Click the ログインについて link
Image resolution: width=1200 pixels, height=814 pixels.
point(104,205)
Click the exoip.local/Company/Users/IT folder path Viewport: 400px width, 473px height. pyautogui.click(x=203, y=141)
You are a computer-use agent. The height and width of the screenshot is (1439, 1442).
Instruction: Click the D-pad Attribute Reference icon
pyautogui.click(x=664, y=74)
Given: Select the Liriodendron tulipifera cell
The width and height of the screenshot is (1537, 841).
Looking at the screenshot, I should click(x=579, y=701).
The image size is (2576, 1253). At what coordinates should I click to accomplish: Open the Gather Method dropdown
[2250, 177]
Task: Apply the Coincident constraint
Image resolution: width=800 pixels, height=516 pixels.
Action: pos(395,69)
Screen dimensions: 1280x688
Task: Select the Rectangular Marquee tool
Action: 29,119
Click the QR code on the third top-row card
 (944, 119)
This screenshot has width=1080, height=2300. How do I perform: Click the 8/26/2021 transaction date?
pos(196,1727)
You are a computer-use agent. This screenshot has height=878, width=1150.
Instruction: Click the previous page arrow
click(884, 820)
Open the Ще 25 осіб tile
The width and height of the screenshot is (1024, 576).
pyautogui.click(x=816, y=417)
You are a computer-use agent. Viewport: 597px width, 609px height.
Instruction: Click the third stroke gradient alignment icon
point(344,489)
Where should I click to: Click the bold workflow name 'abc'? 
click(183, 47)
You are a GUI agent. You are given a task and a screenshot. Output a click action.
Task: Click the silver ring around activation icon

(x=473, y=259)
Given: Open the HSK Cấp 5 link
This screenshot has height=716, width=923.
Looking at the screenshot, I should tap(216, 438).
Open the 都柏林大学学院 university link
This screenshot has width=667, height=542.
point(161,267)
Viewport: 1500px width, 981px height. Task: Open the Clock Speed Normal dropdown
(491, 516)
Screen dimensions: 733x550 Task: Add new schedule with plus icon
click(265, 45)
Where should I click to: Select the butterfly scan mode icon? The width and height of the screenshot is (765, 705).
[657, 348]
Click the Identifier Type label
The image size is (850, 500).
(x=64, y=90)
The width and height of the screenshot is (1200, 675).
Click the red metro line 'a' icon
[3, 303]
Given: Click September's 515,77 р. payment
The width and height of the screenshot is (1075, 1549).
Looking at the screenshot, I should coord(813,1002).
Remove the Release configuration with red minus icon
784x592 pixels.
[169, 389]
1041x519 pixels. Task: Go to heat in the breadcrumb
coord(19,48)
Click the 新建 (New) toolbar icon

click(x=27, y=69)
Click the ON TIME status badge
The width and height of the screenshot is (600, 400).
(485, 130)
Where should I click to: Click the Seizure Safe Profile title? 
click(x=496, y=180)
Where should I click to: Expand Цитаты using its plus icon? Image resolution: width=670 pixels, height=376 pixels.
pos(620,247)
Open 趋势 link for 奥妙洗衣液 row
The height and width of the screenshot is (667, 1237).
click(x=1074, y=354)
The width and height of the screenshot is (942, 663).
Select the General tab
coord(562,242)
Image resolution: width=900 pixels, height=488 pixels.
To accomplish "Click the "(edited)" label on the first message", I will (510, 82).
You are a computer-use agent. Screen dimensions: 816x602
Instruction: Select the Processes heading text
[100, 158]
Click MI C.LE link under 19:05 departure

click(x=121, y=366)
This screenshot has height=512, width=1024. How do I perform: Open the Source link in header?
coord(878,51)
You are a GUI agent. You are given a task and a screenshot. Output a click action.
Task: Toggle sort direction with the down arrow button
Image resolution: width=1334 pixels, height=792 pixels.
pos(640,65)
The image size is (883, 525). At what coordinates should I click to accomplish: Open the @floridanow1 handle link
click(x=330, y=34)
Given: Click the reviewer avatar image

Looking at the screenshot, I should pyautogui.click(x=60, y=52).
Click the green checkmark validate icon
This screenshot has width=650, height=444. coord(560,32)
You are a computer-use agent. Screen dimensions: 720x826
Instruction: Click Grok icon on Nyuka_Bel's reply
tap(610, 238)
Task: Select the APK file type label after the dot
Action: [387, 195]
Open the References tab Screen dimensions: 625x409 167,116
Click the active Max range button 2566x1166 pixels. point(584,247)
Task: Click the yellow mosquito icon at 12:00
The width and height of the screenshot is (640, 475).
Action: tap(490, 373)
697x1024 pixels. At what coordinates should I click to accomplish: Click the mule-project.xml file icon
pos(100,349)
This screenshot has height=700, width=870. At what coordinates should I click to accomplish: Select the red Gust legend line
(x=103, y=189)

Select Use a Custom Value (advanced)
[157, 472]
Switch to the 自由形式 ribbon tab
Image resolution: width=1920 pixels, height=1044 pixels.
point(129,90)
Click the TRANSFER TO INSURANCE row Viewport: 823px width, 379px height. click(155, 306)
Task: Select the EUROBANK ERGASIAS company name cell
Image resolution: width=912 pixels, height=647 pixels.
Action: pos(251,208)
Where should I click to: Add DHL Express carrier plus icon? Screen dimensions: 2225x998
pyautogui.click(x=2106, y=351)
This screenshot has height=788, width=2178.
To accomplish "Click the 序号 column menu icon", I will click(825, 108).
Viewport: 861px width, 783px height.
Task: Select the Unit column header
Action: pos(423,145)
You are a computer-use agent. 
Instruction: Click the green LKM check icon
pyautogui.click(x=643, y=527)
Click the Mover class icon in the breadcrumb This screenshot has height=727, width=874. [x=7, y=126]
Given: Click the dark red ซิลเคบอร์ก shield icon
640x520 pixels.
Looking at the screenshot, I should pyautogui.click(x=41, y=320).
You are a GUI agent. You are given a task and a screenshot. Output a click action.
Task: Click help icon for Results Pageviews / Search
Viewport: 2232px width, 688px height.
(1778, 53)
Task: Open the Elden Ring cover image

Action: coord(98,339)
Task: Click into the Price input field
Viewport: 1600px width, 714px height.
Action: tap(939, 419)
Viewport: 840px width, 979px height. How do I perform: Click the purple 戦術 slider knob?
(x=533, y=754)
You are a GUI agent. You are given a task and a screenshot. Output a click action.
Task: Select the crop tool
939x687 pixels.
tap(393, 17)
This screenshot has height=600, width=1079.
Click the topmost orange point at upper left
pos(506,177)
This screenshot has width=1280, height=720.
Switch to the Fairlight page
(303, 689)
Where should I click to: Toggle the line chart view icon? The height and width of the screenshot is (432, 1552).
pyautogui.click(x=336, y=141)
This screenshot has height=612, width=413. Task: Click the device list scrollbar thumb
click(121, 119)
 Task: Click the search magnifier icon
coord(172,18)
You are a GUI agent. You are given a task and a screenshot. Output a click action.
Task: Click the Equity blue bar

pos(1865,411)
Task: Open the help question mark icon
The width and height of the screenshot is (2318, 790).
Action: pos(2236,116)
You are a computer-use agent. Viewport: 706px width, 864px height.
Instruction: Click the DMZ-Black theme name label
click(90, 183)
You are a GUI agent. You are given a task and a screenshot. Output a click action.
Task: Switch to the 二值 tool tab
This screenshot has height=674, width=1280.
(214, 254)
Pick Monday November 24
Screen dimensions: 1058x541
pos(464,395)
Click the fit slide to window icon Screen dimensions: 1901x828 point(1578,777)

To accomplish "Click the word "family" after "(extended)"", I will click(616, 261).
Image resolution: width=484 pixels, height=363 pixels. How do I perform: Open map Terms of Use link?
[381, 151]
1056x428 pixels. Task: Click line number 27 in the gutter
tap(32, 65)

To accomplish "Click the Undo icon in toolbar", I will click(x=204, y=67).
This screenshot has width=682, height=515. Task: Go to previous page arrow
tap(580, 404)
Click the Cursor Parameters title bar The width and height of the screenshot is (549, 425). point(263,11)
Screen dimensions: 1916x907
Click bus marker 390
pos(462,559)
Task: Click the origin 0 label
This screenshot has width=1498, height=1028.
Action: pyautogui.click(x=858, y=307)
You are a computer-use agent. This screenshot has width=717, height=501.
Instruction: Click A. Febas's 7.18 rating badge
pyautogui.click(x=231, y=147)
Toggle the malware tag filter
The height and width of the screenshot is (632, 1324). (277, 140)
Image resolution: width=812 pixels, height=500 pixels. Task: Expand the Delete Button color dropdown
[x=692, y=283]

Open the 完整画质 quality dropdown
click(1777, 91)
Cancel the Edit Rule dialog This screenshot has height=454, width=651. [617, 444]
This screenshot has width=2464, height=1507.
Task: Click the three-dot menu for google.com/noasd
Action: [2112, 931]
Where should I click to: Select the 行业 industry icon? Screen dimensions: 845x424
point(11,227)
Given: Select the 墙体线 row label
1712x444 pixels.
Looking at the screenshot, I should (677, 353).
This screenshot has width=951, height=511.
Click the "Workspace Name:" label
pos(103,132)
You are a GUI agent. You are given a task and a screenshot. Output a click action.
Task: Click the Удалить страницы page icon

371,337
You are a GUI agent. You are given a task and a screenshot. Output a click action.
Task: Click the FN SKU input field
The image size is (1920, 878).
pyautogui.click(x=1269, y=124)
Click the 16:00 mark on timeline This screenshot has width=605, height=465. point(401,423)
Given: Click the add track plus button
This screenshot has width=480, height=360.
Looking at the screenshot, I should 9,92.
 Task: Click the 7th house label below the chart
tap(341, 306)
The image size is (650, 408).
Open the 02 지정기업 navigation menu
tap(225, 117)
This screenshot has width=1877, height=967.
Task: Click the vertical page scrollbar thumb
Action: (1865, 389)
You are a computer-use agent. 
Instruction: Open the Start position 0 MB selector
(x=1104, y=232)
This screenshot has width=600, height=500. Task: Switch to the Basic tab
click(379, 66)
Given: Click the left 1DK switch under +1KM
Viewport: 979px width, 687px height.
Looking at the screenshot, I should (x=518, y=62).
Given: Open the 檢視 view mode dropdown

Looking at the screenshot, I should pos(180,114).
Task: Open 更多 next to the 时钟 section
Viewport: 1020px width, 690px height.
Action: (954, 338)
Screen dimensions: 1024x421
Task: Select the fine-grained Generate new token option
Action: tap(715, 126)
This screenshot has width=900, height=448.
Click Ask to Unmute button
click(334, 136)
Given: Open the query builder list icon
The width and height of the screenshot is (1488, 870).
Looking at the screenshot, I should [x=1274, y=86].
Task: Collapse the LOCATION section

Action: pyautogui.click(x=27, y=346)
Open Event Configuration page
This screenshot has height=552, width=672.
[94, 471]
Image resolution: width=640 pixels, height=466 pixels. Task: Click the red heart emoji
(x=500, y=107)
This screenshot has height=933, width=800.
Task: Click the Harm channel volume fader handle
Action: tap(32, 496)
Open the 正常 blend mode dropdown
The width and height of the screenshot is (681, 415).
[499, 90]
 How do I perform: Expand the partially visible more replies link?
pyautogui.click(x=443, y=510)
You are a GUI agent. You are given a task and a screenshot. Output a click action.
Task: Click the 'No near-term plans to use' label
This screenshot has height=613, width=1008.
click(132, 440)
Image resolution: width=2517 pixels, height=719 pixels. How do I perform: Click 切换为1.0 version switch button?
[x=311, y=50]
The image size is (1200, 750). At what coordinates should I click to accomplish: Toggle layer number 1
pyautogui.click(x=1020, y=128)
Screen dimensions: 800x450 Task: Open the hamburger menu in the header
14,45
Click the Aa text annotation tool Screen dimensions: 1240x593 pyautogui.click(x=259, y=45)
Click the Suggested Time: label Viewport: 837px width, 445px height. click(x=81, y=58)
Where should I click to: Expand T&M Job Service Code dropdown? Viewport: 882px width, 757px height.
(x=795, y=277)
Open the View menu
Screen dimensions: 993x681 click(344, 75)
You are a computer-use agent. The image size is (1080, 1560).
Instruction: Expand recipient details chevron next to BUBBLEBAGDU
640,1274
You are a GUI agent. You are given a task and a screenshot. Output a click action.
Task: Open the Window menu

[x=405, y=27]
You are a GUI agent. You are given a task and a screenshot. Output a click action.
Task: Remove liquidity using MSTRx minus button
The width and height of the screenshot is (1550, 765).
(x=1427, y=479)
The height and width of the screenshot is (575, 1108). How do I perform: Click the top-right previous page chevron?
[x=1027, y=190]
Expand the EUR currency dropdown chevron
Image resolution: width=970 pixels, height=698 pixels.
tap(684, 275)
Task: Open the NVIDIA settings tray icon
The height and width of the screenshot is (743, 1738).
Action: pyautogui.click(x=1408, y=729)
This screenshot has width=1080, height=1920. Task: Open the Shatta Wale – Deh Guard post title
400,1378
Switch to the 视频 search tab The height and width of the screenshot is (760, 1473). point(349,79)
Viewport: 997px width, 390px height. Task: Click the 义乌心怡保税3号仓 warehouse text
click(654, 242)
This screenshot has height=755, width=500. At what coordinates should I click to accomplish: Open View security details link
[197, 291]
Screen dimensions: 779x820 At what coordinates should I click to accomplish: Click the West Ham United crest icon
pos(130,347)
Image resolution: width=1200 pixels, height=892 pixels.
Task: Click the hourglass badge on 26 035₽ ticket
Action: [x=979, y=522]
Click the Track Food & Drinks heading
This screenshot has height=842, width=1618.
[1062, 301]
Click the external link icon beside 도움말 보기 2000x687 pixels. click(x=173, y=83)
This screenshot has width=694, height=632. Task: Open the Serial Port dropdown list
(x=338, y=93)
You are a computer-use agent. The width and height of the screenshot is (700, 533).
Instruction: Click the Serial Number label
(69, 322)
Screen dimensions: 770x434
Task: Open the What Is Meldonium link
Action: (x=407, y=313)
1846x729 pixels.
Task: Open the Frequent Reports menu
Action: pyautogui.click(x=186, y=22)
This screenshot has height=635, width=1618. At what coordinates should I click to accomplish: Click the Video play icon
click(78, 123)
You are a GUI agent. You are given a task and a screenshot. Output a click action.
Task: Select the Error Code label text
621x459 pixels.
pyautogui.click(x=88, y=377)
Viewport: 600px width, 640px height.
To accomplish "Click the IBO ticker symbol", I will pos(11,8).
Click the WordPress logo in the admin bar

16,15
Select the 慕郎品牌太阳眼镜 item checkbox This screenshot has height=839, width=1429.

Task goal:
The response must contain every line from the listing above in which the string "computer" appears.

Result:
You are a computer-use agent. The height and width of the screenshot is (1439, 1442).
You are a computer-use agent. This screenshot has height=878, width=1150.
You are a computer-use agent. Viewport: 597px width, 609px height.
You are a computer-use agent. Screen dimensions: 816x602
You are a computer-use agent. Screen dimensions: 720x826
You are a computer-use agent. 
You are a computer-use agent. Viewport: 706px width, 864px height.
You are a computer-use agent. This screenshot has width=717, height=501.
You are a computer-use agent. 
You are a computer-use agent. The image size is (1080, 1560).
You are a computer-use agent. The width and height of the screenshot is (700, 533).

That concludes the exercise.